Nos íbamos a merodear por la Taberna de Los Pinetes esperando que se fueran de las mesas los clientes para apurar los restos de vino blanco, sin que se dieran cuenta los camareros. Más de un pescozón nos llevábamos cuando nos trincaban con el vaso en la mano. Mis vecinos eran: el Vale de la Tata Isabel el Pepito, y el Manolín de Maruja (entre los mayores) y yo era el Juani, de la Mama Isabel, el que caneaba a todos. Luego en la Calle estaban Antoñito de la Blanca ( hijo del dueño de la Confitería “La Perla de Oro”), el Paquito de la Mari Chica, el Antoñito Serrano, el Santi y el Roge, dueño de la Calle… Total, que nos juntábamos una buena patulea de golfos.
Cada Feria, por las mañanas, nos daba por hacer de las nuestras; cogíamos una caja de dulces, hacíamos nuestras “marranerías” en ella, le echábamos azúcar fina por lo alto, la liábamos con papel de la pastelería con su lazo correspondiente y la dejábamos en uno de los bancos del Paseo. Nos escondíamos detrás de los bancos de enfrente a la espera y veíamos cómo un incauto tras mirar para todas la direcciones y ver que no se acercaba nadie, cogía rápidamente la caja y desaparecía con ella. Nosotros nos descojonábamos de risa de pensar qué cara pondría cuando la abriera.

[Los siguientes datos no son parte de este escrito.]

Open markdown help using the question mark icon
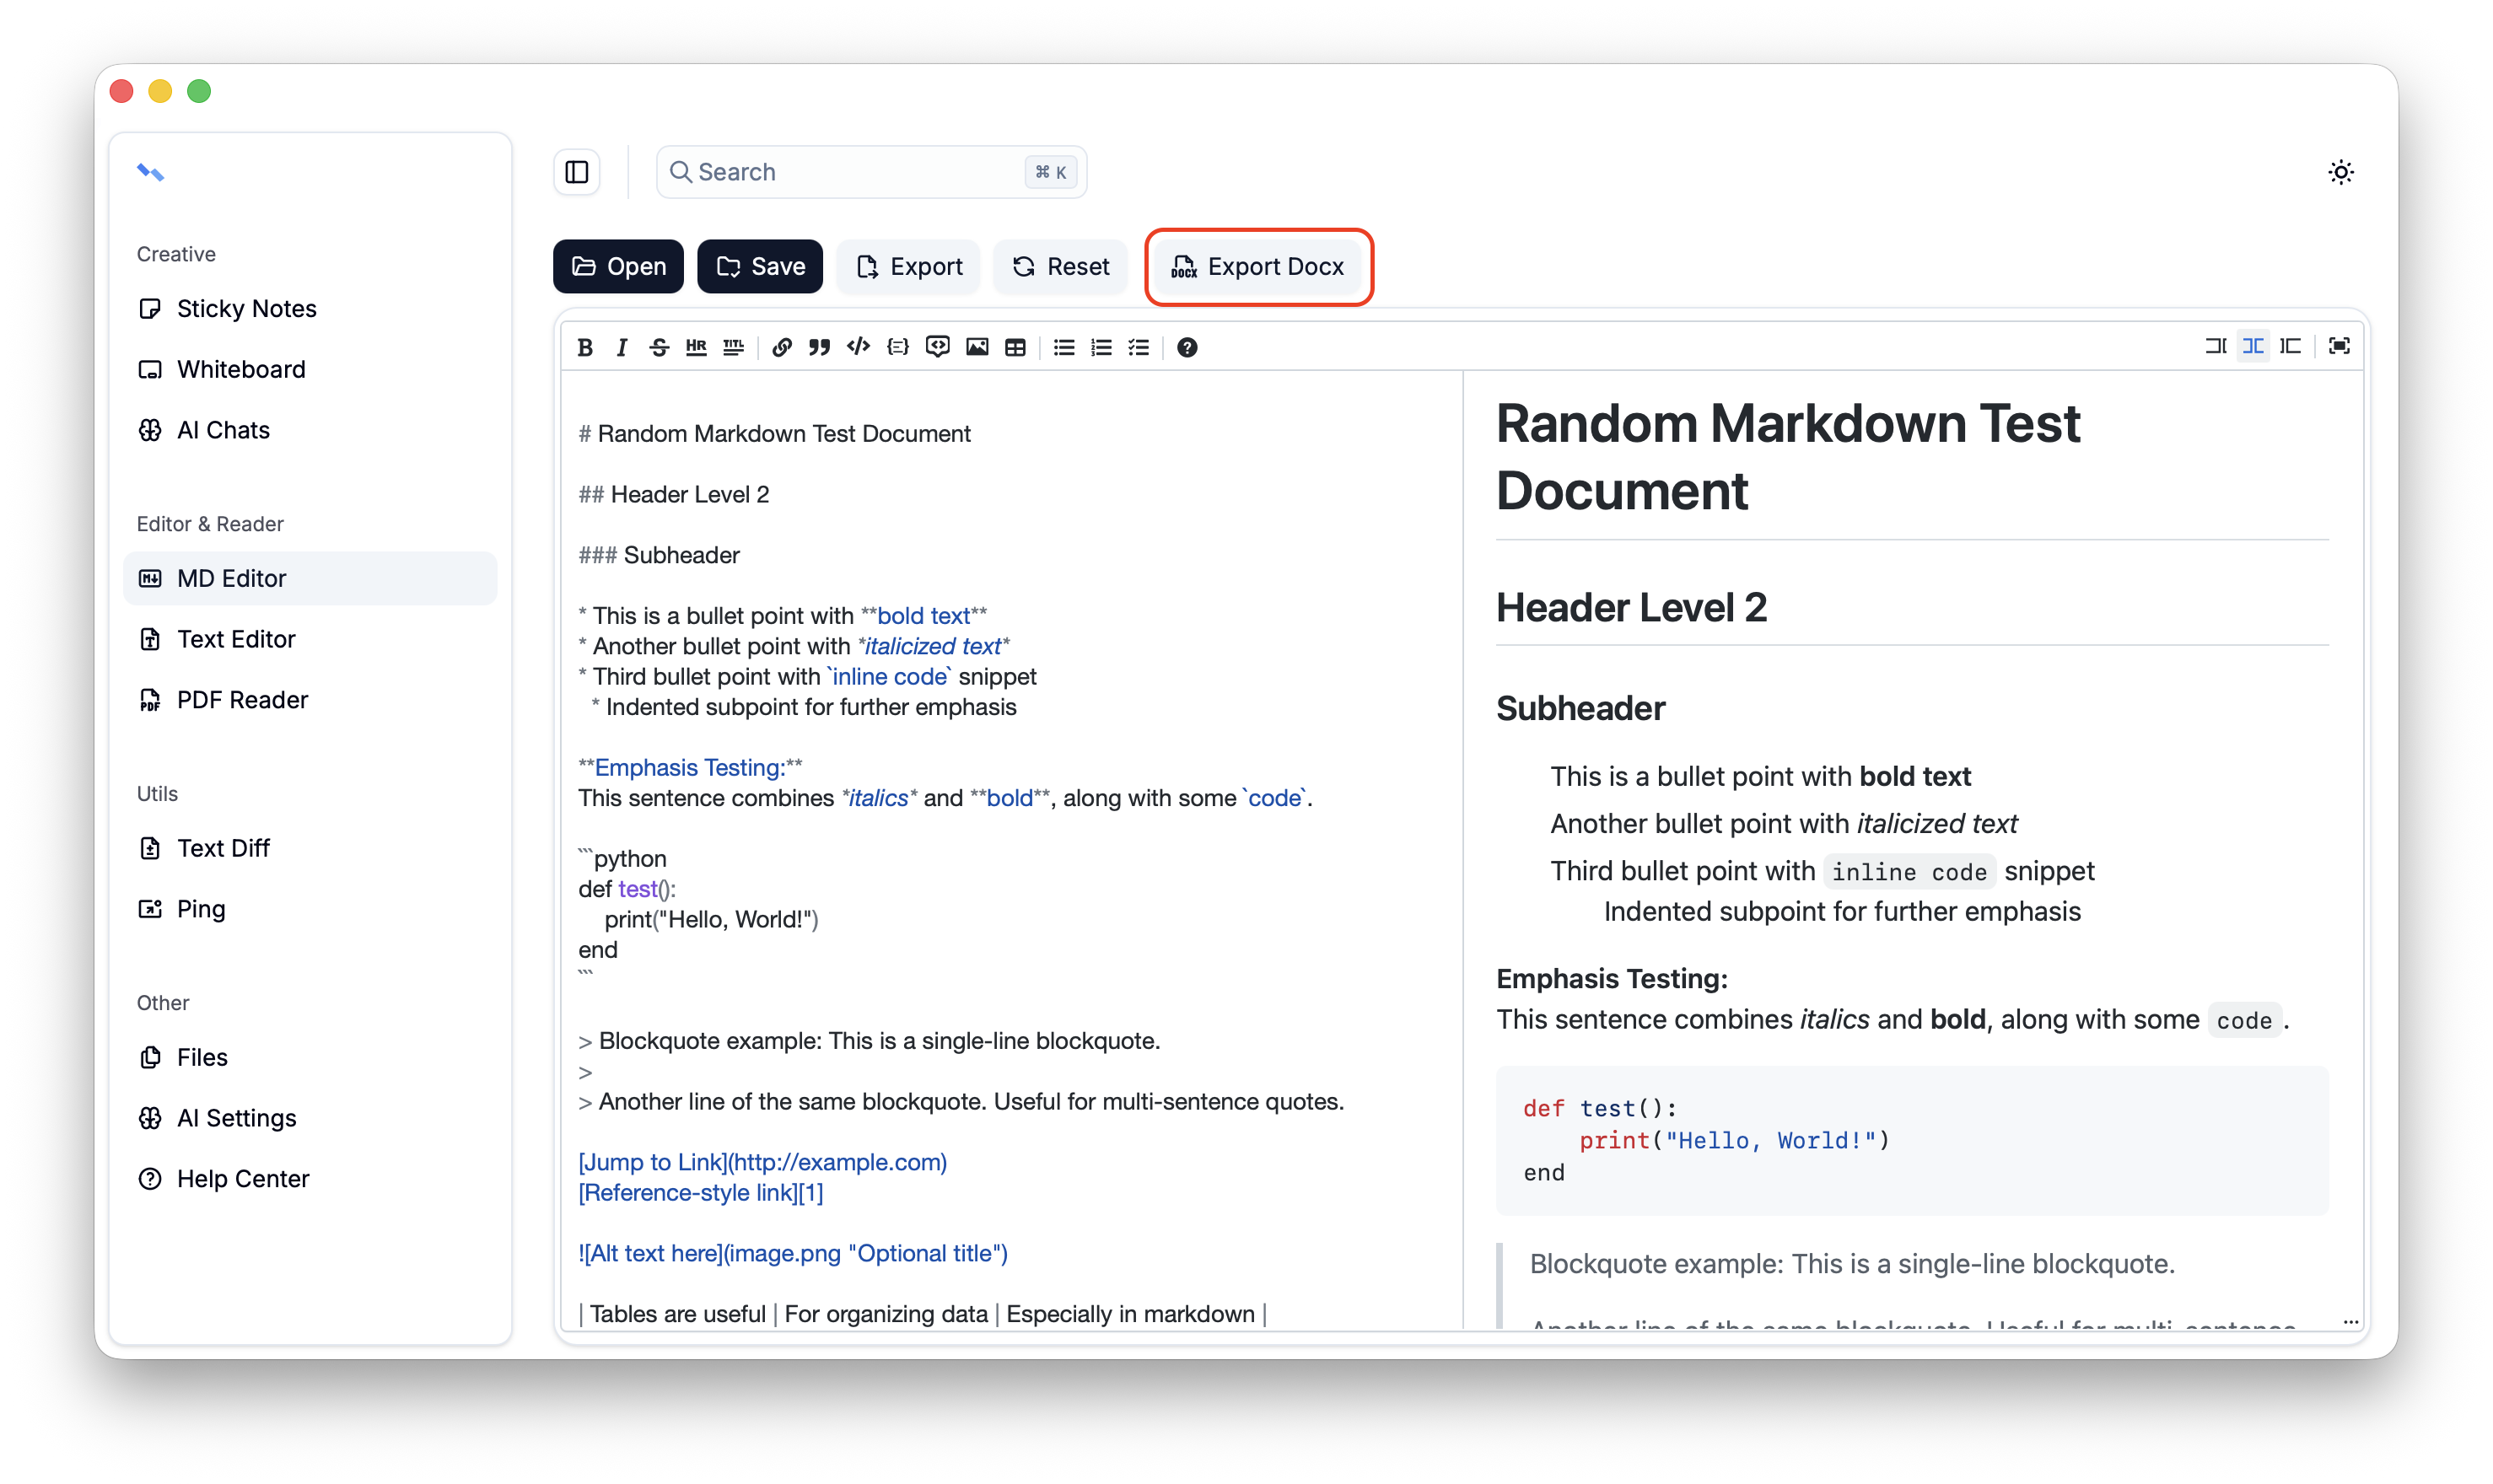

Ibamos a la Feria del ganado a la que denominábamos “la Feria los burros”, con un arsenal de petardos en el bolsillo y los metíamos en las boñigas que echaban los animales, luego les prendíamos la mecha y todo aquello saltaba por los aires al paso de la gente. Algunas Ferias, esta compraventa de ganado se hacía en las “Sanjuanicas” y sus alrededores, y entonces, los petardos los enterrábamos bajo más de una cuarta de excrementos de vaca, porque allí estaba la vaquería de Papa- Pepe el “Blusa”. La carga de petardos era mayor lógicamente. No quiero ni decir las lindezas con las que nos obsequiaba el personal que iba allí. En el verano, y sobre todo en aquellos días de Agosto de tanto calor, celebrábamos campeonatos de natación en el patio de la casa. Allí todos los críos, en calzoncillos y en braguitas, aprendíamos a nadar en una improvisada piscina que mi madre nos hacía, tapando el sumidero y derramando como un centímetro de profundidad de agua en todo el patio. Habría que imaginarse el riesgo de quedarse ahogado en tamaña profundidad. Lo que sí era claro es que nos pelábamos la barriga y el pecho de restregarnos contra el embaldosado, pero nos íbamos a la Feria ya limpios, eso sí, después de jugar un rato a “médicos y enfermeras”.
Con suerte, algunas de nuestras hermanas mayores, nos llevaban a la piscina de “La Hormiguita” algún día de Feria. Esta piscina era sólo para mujeres y nosotros nos poníamos malos de darle al ojo. Luego, un servidor que era monaguillo con D. Secundino, tenía que confesarse de haber mirado a las muchachas y el pobre D. Secundino se reía, porque yo contaba entonces 10 años. Era arrodillarme en el confesionario y este cura no me dejaba hablar, dándome de inmediato la absolución, porque ya sabía cual era mi horrible y repetido pecado.
Pero el día más triste de una Feria, fue cuando el Santi, se fue a vivir a Mallorca. Su padre que era ingeniero de minas, fue trasladado allí, y como llevaba aquí en Linares una correduría de seguros, el transporte hasta la Estación de Linares-Baeza para tomar el tren, lo hizo en un coche de la funeraria de aquellos entonces. Aquel coche era negro como el tizón, con cuatro floripondios de plumas negras en las esquinas. Lo que no cupo dentro, lo colocaron por fuera, amarrado con cuerdas; de allí colgaban sartenes, ollas y escupideras u orinales (con perdón). La imagen era todo un poema. Eso fue el día uno de septiembre del 63 y todos los niños de la Calle, después de su partida, nos juntamos voluntariamente a llorar en mi patio por la partida del Santi, por espacio de tres días, a modo de triduo. ¡Joder que Ferias las de entonces!.